Do judge a book by its cover, please!
Delle assonanze della moda con il mondo dell’arte potremmo scrivere un numero intero e non essere soddisfatti. Tra i ‘featuring’ che entrambi i settori hanno composto con l’editoria, alcuni sono diventati dei grandi masterpiece. La moda ha duettato fin dall’Ottocento con riviste e testate, quasi da chiedersi se la periodicità dell’uno abbia poi influenzato l’altra.
Saul Marcadent nel suo ormai classico Editoria come curatela racconta come la realizzazione di un issue (soprattutto se si parla di fashion magazine) sia sempre più simile all’allestimento di una mostra: in un sampling o in una cover, la moda mutua dall’arte la sua capacità di comunicare (e forse arriva a perfezionarla!) e di mandare un messaggio, con una sola eccezione: judge a book by its cover, please!
Non è necessario scavare troppo a fondo: la superficie è trasparente, le cover sono dei veri e propri manifesti (o maintrack) di un messaggio specifico.
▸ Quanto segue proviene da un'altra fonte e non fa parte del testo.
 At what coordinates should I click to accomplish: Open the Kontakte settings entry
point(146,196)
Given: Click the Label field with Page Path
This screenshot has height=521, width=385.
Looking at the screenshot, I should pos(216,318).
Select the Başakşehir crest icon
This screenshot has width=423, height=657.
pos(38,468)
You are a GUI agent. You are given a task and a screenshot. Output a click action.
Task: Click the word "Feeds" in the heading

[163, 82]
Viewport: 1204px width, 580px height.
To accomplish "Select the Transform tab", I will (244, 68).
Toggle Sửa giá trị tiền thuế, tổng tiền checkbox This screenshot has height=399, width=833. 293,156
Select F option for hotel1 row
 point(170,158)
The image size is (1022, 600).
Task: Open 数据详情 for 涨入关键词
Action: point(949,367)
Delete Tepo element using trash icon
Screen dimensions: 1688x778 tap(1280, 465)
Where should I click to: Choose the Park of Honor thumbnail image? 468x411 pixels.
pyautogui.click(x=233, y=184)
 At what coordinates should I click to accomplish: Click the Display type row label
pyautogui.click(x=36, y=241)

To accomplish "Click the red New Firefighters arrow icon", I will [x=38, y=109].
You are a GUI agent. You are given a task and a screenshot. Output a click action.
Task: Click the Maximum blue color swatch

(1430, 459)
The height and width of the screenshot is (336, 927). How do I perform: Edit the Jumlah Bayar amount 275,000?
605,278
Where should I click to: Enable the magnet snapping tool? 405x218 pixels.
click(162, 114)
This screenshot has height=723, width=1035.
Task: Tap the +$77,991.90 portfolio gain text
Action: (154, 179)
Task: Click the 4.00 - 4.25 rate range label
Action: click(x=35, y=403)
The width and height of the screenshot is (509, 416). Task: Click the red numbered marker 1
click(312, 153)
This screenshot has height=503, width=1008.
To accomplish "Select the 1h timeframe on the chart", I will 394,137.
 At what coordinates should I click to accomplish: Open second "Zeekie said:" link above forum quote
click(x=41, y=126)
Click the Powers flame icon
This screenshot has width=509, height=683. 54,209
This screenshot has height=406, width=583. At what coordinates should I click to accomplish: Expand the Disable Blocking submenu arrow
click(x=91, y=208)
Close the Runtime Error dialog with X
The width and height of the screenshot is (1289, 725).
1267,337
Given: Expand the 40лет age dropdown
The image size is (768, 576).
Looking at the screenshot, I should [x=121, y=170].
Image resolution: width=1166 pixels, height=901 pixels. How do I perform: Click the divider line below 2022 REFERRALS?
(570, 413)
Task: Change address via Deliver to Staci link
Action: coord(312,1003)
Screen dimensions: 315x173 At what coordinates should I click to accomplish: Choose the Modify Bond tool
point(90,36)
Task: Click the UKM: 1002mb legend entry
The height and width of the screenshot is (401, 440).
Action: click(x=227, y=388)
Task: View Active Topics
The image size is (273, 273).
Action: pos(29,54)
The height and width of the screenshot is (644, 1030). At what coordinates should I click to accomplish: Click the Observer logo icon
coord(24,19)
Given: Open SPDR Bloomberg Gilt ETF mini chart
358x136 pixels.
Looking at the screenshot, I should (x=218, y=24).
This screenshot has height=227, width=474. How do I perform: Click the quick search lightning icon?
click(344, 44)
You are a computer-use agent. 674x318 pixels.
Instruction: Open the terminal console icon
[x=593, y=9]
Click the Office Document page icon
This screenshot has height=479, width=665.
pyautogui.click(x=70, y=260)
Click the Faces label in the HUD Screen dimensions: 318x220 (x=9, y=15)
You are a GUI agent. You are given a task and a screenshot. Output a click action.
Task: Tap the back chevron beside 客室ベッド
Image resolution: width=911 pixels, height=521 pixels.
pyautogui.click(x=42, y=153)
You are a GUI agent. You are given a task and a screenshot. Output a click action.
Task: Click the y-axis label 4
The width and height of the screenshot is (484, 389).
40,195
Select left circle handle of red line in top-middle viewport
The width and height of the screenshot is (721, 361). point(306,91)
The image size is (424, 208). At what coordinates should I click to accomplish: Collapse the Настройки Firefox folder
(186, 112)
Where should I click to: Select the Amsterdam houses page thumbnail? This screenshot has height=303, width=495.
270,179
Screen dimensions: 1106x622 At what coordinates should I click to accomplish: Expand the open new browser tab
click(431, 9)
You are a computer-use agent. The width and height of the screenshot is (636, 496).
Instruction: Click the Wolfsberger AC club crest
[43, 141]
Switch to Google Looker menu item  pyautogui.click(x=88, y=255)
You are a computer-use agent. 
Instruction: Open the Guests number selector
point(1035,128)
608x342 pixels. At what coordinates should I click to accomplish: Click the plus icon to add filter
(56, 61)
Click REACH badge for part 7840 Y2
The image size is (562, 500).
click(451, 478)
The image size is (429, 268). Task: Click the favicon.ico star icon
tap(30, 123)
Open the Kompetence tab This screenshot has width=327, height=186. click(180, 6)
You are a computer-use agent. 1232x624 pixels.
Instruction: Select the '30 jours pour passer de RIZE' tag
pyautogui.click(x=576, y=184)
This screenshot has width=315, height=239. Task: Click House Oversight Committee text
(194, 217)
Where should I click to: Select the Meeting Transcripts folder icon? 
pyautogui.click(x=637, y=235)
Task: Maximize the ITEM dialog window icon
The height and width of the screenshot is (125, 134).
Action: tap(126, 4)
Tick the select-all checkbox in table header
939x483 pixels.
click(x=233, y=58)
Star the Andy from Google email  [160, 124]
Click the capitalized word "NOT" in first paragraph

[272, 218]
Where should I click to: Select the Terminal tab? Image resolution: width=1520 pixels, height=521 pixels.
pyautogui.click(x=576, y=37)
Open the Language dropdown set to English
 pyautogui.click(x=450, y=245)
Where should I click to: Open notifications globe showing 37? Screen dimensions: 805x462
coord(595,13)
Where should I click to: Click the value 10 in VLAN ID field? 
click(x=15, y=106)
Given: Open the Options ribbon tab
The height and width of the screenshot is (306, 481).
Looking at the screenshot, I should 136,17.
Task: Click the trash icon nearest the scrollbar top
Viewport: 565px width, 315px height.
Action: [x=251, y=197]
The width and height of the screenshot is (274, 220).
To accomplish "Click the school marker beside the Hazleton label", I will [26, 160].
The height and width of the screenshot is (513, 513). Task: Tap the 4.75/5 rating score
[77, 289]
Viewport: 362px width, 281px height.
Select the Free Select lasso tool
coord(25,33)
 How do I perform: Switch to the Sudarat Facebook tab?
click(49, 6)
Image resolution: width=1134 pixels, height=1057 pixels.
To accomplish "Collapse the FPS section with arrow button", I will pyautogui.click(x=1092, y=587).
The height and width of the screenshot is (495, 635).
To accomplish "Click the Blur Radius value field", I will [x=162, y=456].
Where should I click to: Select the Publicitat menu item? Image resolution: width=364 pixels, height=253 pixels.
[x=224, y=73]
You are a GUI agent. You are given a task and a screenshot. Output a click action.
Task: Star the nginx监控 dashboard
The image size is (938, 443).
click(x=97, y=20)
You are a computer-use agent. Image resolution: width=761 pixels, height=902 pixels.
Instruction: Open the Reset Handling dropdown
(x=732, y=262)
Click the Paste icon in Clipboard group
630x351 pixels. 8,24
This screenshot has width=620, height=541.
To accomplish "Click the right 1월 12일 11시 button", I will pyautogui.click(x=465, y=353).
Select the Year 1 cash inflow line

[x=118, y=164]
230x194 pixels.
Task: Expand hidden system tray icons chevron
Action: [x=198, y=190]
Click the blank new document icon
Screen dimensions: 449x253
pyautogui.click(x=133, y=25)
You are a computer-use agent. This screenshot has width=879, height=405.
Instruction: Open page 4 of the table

Prima dell’avvento delle Top Model, erano i top artist a dettare il marchio comunicativo.
Successivamente la fotografia è riuscita a svincolarsi dall’accusa di essere semplice documentazione del suo corrispettivo reale e si è immersa in mondi fantastici, supportata dai costumi avanguardisti che solo la moda poteva servirle. I magazine hanno risvegliato i più grandi fotografi, lasciandoci dei servizi impossibili da masterizzare.
Oggi, una cover come riesce a distinguersi da una semplice immagine?
Le copertine hanno iniziato ad essere pensate come veri progetti e non come semplici immagini, manifesti di movimenti (di persone, di idee, di costumi) individuali e non. Ogni copertina è concepita da una linea editoriale comune.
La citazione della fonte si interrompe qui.